The purpose of this study was to investigate the effects of a new synthetic, absorbable sealant on the healing of healthy bronchial and lung tissues (experimental study) and its safety and efficacy to stop air leaks after lung resection (clinical study).
Fifteen large white pigs underwent a left upper lobectomy. All parenchymal surgical sites were sealed; the bronchial stump was either stapled, sealed, or both (n = 5 each).
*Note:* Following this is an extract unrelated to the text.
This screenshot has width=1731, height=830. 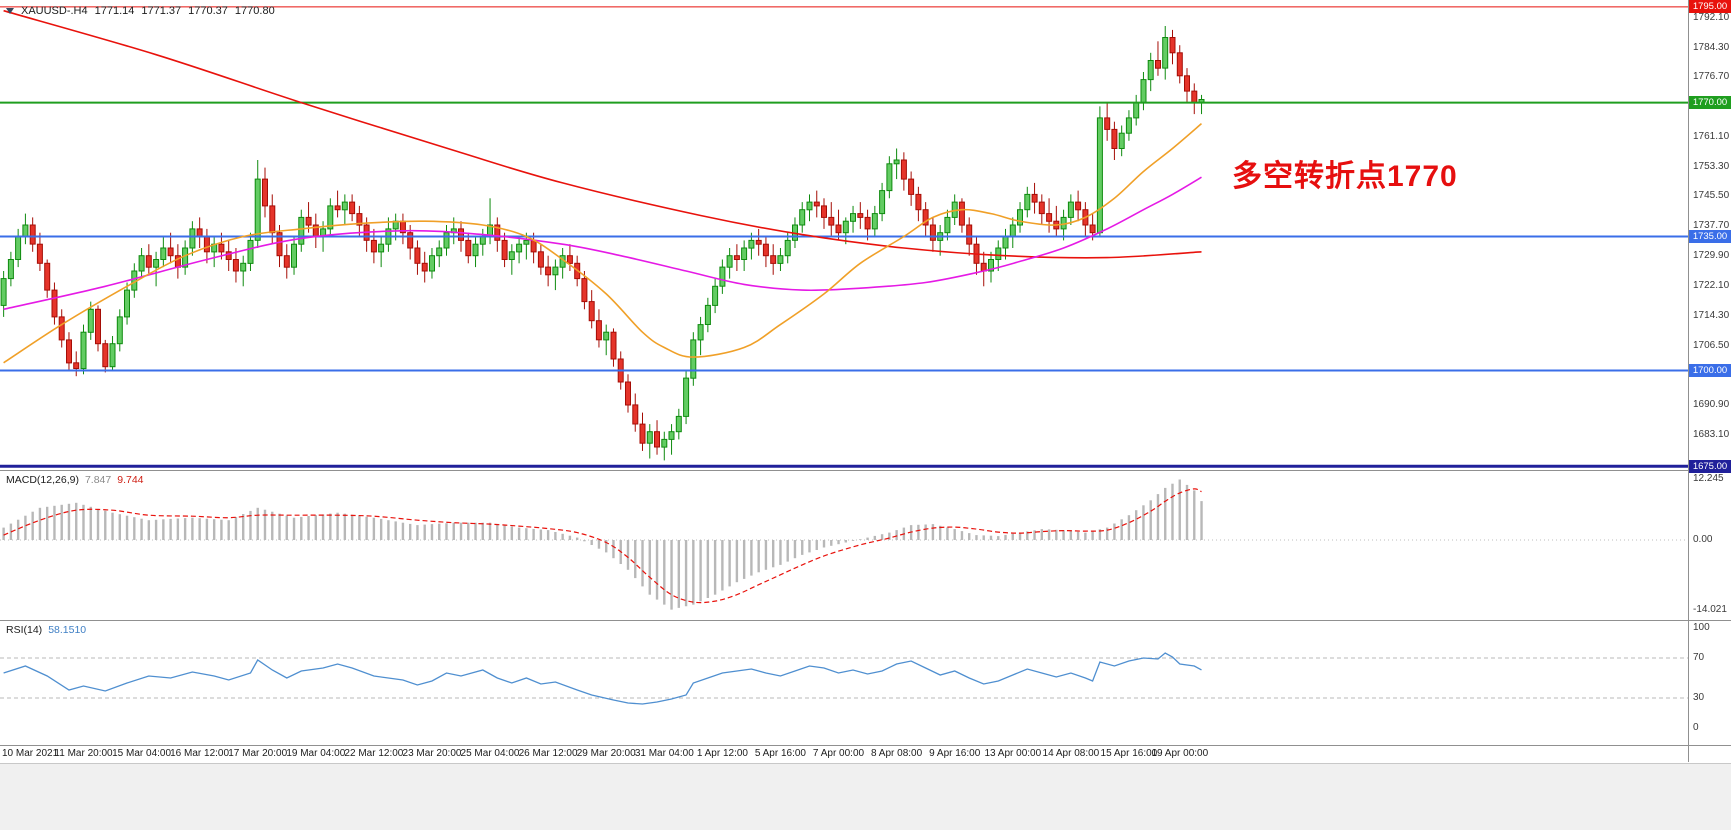 What do you see at coordinates (68, 630) in the screenshot?
I see `rsi-value: 58.1510` at bounding box center [68, 630].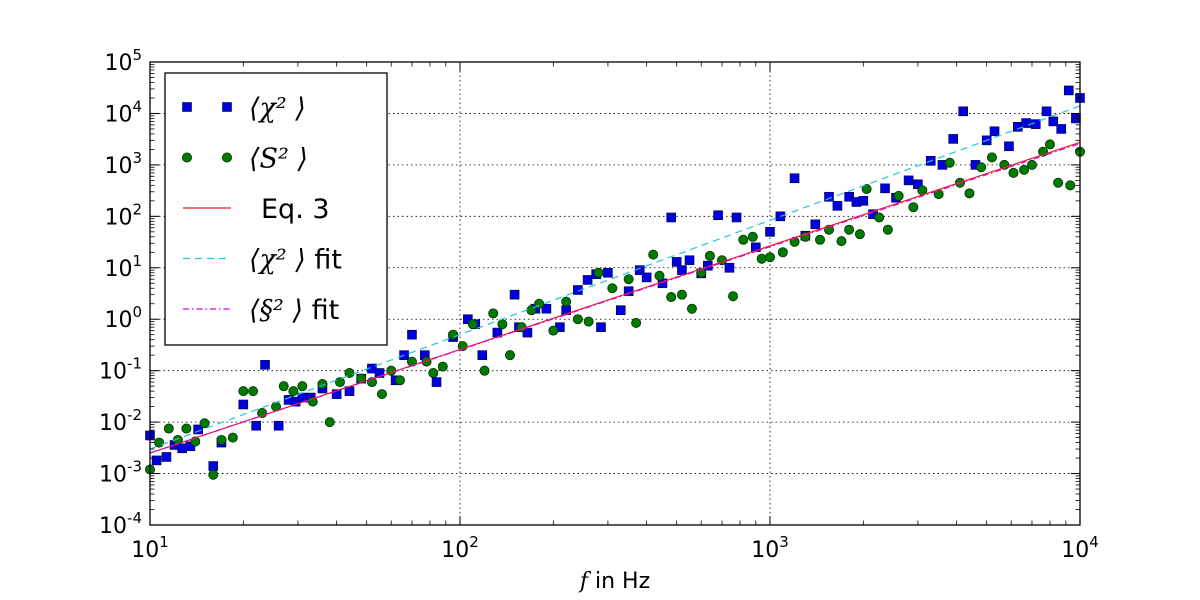 The height and width of the screenshot is (600, 1200). I want to click on legend-item-s2fit: ⟨§² ⟩ fit, so click(261, 310).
In the clinical study, 26 consecutive patients were prospectively randomized, intraoperatively, to standard closure of parenchymal surgical sites with (n = 15) or without (n = 11) the sealant.
In the experimental study, no postoperative air leaks occurred, with intact bronchial closures and normal tissues at death. In the clinical study, 100% of intraoperative leaks were sealed versus 18% of control patients (P =.001). Although 77% (n = 10) of treated patients remained leak-free from the end of the operation to chest tube removal versus 9% (n = 1) of control patients (P =.001), there was no statistical difference in the duration of postoperative chest tube time, hospital stay, or cost. There were no acute or late undesirable side-effects related to the sealant application.
The surgical adhesive investigated here demonstrated a compelling safety profile and significant clinical efficacy to stop air leaks after lung resections.
肺切除术后的空气泄漏可能会导致患者发病率增加、胸腔引流管拔除延迟以及住院时间延长。
本研究的目的是调查一种新型合成可吸收密封剂对健康支气管和肺组织愈合的影响(实验研究)及其在肺切除术后阻止空气泄漏的安全性和有效性(临床研究)。
15只大型白色猪接受了左上叶切除术。所有实质手术部位均进行了密封;支气管残端要么用吻合器吻合、密封,要么两者都用(每组n = 5)。在临床研究中,26例连续患者在术中被前瞻性随机分组,实质手术部位采用标准闭合方法,其中15例使用密封剂,11例不使用密封剂。
在实验研究中,术后未发生空气泄漏,死亡时支气管闭合完好且组织正常。在临床研究中,100%的术中泄漏得到密封,而对照组患者为18%(P = 0.001)。虽然77%(n = 10)的治疗患者从手术结束到胸腔引流管拔除期间无漏气,而对照组患者为9%(n = 1)(P = 0.001),但术后胸腔引流管留置时间、住院时间或费用方面无统计学差异。与密封剂应用相关的急性或晚期不良副作用均未出现。
本研究中所调查的手术粘合剂显示出令人信服的安全性和显著的临床疗效,可阻止肺切除术后的空气泄漏。